How do I retrieve the time and cost of my workflow?
Within every featured workspace description is a subsection providing the estimated time and cost for running a method using the sequence data in the data model. These results are gathered by obtaining the time and cost of a completed workflow using a combination of Terra's built in monitoring feature and Google’s BigQuery service. This document will briefly describe how the time and cost for these results are obtained and provide a link to a walkthrough for users interested using the same approach.
The simpler of the two approaches is obtaining the duration time of an executed workflow, which is retrieved from the monitor tab within the workspace submission page. Each submitted workflow has some brief information, which includes Submitted, Started, and End time.
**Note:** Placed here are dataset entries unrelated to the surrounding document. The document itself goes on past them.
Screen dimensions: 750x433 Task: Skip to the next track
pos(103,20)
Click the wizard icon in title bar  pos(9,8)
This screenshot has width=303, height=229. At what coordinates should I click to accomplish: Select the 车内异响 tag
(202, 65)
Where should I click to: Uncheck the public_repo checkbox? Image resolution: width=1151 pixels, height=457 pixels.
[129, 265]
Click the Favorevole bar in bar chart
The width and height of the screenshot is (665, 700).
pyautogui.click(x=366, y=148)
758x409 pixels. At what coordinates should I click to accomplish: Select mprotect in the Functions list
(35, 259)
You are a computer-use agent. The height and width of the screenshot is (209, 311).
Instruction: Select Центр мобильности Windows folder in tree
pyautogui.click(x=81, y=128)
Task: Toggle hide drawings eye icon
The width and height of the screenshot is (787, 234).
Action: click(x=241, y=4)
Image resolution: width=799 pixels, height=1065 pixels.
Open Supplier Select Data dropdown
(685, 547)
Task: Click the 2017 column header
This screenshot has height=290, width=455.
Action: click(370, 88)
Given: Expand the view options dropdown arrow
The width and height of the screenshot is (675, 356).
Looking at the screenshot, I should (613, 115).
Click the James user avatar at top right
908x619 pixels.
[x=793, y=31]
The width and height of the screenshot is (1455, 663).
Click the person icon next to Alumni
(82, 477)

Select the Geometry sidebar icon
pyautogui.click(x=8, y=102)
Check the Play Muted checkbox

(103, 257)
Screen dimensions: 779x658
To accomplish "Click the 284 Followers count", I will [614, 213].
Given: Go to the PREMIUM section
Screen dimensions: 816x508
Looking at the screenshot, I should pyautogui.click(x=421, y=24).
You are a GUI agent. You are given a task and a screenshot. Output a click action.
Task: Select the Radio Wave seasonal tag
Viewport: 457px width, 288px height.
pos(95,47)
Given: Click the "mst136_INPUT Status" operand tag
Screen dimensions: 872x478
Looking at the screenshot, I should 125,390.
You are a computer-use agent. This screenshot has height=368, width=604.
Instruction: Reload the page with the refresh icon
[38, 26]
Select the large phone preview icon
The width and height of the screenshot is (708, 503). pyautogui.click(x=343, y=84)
Often submitted and start time are identical but they should not be confused. The submitted time is when the workflow was initiated (the “Launch Workflow” icon was clicked), and the start time is when the workflow has reserved a virtual machine (VM) and begins running tasks. Between the submission and start time there might be a delay due to the workflow being on queue caused by a high volume of users, network lag, or some other reason. Thus, the duration is calculated using the start and end time listed for each submitted workflow.
The cost for running a workflow is obtained using BigQuery. BigQuery is a free GCloud service that you can think of as a search tool that provides metadata related to a submitted workflow. We can use BigQuery to search through google's database for a submitted workflow to show specific details for that job using a workflow id.
Once a workflow is executed a workflow id is created for that particular run, this unique ID identifies the workflow from the hundreds to thousands of other workflows being executed in Terra. This ID along with other billing related IDs is used to perform a search in BigQuery. The results from the search generates a tsv file with each row being a resource usage (e.g. compute, network, use of preemptible) and the columns are descriptions of the resource such as the cost for a particular resource. This tsv file can be downloaded to google sheet or local excel sheet and the sum of the cost column can be calculated giving the total cost of resources within the workflow.
- Workflow data on BigQuery is not available until some hours after the workflow has complete. Its best to allow a day to pass before querying the database.
- The tsv includes a column for start and end time, but BigQuery has been unreliable thus far in terms of time so you are better off using the times in the workspace monitoring tab.
- BigQuery does not automatically export workflow execution metadata used to make the tsv from your billing project, this feature has to be enabled in order to use the service.